Stored records:
=-=-=
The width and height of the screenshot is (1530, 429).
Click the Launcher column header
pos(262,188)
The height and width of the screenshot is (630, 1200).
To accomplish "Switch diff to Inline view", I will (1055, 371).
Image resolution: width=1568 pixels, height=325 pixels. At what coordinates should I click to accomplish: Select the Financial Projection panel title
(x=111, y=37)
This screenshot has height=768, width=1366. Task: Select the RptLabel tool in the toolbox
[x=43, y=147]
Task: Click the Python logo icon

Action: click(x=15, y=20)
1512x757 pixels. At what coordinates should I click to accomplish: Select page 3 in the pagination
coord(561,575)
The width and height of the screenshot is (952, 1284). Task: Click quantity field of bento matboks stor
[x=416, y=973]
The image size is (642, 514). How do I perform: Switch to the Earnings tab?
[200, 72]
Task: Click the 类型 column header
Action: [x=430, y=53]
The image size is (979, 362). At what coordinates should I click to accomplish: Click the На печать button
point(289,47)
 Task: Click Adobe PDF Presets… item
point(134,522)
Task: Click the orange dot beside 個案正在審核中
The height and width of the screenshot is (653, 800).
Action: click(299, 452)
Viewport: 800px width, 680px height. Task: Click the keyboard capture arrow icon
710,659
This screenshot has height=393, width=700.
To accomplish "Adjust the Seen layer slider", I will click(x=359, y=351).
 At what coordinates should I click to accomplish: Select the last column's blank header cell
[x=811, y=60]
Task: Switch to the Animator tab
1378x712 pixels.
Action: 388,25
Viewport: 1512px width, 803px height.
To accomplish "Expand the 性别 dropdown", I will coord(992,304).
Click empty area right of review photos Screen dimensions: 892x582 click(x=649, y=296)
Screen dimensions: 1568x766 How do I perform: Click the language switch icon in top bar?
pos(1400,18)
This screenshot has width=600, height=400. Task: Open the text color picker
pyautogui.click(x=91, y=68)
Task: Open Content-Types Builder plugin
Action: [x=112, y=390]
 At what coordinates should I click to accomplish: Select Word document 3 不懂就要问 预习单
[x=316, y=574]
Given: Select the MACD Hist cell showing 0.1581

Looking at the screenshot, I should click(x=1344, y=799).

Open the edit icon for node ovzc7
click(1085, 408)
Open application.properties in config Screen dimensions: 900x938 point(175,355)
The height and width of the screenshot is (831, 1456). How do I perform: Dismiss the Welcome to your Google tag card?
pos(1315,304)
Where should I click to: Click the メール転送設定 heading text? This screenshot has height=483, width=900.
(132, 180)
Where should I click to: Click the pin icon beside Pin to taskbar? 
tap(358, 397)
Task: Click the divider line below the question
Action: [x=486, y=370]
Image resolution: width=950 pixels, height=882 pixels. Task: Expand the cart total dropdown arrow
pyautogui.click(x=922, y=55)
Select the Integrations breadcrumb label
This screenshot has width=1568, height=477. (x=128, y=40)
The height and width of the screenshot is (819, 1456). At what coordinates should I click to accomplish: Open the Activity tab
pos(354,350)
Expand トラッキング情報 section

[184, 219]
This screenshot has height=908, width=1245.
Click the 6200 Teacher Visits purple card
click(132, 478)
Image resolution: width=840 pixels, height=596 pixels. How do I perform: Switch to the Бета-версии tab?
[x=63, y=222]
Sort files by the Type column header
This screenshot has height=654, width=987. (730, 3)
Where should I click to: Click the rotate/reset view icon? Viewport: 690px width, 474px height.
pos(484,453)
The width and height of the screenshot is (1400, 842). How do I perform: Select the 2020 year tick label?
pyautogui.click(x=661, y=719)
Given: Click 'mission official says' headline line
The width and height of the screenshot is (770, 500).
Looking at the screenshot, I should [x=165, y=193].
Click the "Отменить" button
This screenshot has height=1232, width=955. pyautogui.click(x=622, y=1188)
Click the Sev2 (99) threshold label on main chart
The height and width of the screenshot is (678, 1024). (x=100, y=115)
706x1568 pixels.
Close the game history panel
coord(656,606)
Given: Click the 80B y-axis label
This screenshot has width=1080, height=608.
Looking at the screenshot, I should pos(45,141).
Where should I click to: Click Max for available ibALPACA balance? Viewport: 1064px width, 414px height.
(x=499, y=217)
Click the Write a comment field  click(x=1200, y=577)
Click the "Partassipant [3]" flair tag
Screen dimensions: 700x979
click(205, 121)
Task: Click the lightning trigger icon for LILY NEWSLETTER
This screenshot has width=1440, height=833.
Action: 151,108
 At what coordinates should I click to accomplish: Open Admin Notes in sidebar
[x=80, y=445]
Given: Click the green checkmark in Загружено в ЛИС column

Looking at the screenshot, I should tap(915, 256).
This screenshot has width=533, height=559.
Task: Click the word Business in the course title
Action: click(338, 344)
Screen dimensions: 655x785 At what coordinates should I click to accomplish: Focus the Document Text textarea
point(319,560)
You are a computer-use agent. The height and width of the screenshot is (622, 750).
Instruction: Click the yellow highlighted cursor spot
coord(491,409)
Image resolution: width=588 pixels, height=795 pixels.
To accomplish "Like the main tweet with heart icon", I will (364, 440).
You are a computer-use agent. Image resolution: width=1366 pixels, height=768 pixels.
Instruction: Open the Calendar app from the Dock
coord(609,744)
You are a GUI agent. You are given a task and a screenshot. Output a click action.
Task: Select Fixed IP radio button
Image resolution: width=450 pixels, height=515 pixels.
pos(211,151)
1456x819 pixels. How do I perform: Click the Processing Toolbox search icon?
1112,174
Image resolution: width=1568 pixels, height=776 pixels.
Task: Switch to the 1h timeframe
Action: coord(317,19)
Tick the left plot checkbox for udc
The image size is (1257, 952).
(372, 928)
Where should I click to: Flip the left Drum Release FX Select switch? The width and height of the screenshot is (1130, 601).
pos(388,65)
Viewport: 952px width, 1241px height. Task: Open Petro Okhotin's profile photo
=-=-=
Transcribe the data in full, keeping every character.

The width and height of the screenshot is (1530, 429).
Click the Launcher column header
pos(262,188)
The height and width of the screenshot is (630, 1200).
To accomplish "Switch diff to Inline view", I will (1055, 371).
Image resolution: width=1568 pixels, height=325 pixels. At what coordinates should I click to accomplish: Select the Financial Projection panel title
(x=111, y=37)
This screenshot has height=768, width=1366. Task: Select the RptLabel tool in the toolbox
[x=43, y=147]
Task: Click the Python logo icon

Action: click(x=15, y=20)
1512x757 pixels. At what coordinates should I click to accomplish: Select page 3 in the pagination
coord(561,575)
The width and height of the screenshot is (952, 1284). Task: Click quantity field of bento matboks stor
[x=416, y=973]
The image size is (642, 514). How do I perform: Switch to the Earnings tab?
[200, 72]
Task: Click the 类型 column header
Action: [x=430, y=53]
The image size is (979, 362). At what coordinates should I click to accomplish: Click the На печать button
point(289,47)
 Task: Click Adobe PDF Presets… item
point(134,522)
Task: Click the orange dot beside 個案正在審核中
The height and width of the screenshot is (653, 800).
Action: click(299, 452)
Viewport: 800px width, 680px height. Task: Click the keyboard capture arrow icon
710,659
This screenshot has height=393, width=700.
To accomplish "Adjust the Seen layer slider", I will click(x=359, y=351).
 At what coordinates should I click to accomplish: Select the last column's blank header cell
[x=811, y=60]
Task: Switch to the Animator tab
1378x712 pixels.
Action: 388,25
Viewport: 1512px width, 803px height.
To accomplish "Expand the 性别 dropdown", I will coord(992,304).
Click empty area right of review photos Screen dimensions: 892x582 click(x=649, y=296)
Screen dimensions: 1568x766 How do I perform: Click the language switch icon in top bar?
pos(1400,18)
This screenshot has width=600, height=400. Task: Open the text color picker
pyautogui.click(x=91, y=68)
Task: Open Content-Types Builder plugin
Action: [x=112, y=390]
 At what coordinates should I click to accomplish: Select Word document 3 不懂就要问 预习单
[x=316, y=574]
Given: Select the MACD Hist cell showing 0.1581

Looking at the screenshot, I should click(x=1344, y=799).

Open the edit icon for node ovzc7
click(1085, 408)
Open application.properties in config Screen dimensions: 900x938 point(175,355)
The height and width of the screenshot is (831, 1456). How do I perform: Dismiss the Welcome to your Google tag card?
pos(1315,304)
Where should I click to: Click the メール転送設定 heading text? This screenshot has height=483, width=900.
(132, 180)
Where should I click to: Click the pin icon beside Pin to taskbar? 
tap(358, 397)
Task: Click the divider line below the question
Action: [x=486, y=370]
Image resolution: width=950 pixels, height=882 pixels. Task: Expand the cart total dropdown arrow
pyautogui.click(x=922, y=55)
Select the Integrations breadcrumb label
This screenshot has width=1568, height=477. (x=128, y=40)
The height and width of the screenshot is (819, 1456). At what coordinates should I click to accomplish: Open the Activity tab
pos(354,350)
Expand トラッキング情報 section

[184, 219]
This screenshot has height=908, width=1245.
Click the 6200 Teacher Visits purple card
click(132, 478)
Image resolution: width=840 pixels, height=596 pixels. How do I perform: Switch to the Бета-версии tab?
[x=63, y=222]
Sort files by the Type column header
This screenshot has height=654, width=987. (730, 3)
Where should I click to: Click the rotate/reset view icon? Viewport: 690px width, 474px height.
pos(484,453)
The width and height of the screenshot is (1400, 842). How do I perform: Select the 2020 year tick label?
pyautogui.click(x=661, y=719)
Given: Click 'mission official says' headline line
The width and height of the screenshot is (770, 500).
Looking at the screenshot, I should [x=165, y=193].
Click the "Отменить" button
This screenshot has height=1232, width=955. pyautogui.click(x=622, y=1188)
Click the Sev2 (99) threshold label on main chart
The height and width of the screenshot is (678, 1024). (x=100, y=115)
706x1568 pixels.
Close the game history panel
coord(656,606)
Given: Click the 80B y-axis label
This screenshot has width=1080, height=608.
Looking at the screenshot, I should pos(45,141).
Where should I click to: Click Max for available ibALPACA balance? Viewport: 1064px width, 414px height.
(x=499, y=217)
Click the Write a comment field  click(x=1200, y=577)
Click the "Partassipant [3]" flair tag
Screen dimensions: 700x979
click(205, 121)
Task: Click the lightning trigger icon for LILY NEWSLETTER
This screenshot has width=1440, height=833.
Action: 151,108
 At what coordinates should I click to accomplish: Open Admin Notes in sidebar
[x=80, y=445]
Given: Click the green checkmark in Загружено в ЛИС column

Looking at the screenshot, I should tap(915, 256).
This screenshot has width=533, height=559.
Task: Click the word Business in the course title
Action: click(338, 344)
Screen dimensions: 655x785 At what coordinates should I click to accomplish: Focus the Document Text textarea
point(319,560)
You are a computer-use agent. The height and width of the screenshot is (622, 750).
Instruction: Click the yellow highlighted cursor spot
coord(491,409)
Image resolution: width=588 pixels, height=795 pixels.
To accomplish "Like the main tweet with heart icon", I will (364, 440).
You are a computer-use agent. Image resolution: width=1366 pixels, height=768 pixels.
Instruction: Open the Calendar app from the Dock
coord(609,744)
You are a GUI agent. You are given a task and a screenshot. Output a click action.
Task: Select Fixed IP radio button
Image resolution: width=450 pixels, height=515 pixels.
pos(211,151)
1456x819 pixels. How do I perform: Click the Processing Toolbox search icon?
1112,174
Image resolution: width=1568 pixels, height=776 pixels.
Task: Switch to the 1h timeframe
Action: coord(317,19)
Tick the left plot checkbox for udc
The image size is (1257, 952).
(372, 928)
Where should I click to: Flip the left Drum Release FX Select switch? The width and height of the screenshot is (1130, 601).
pos(388,65)
Viewport: 952px width, 1241px height. Task: Open Petro Okhotin's profile photo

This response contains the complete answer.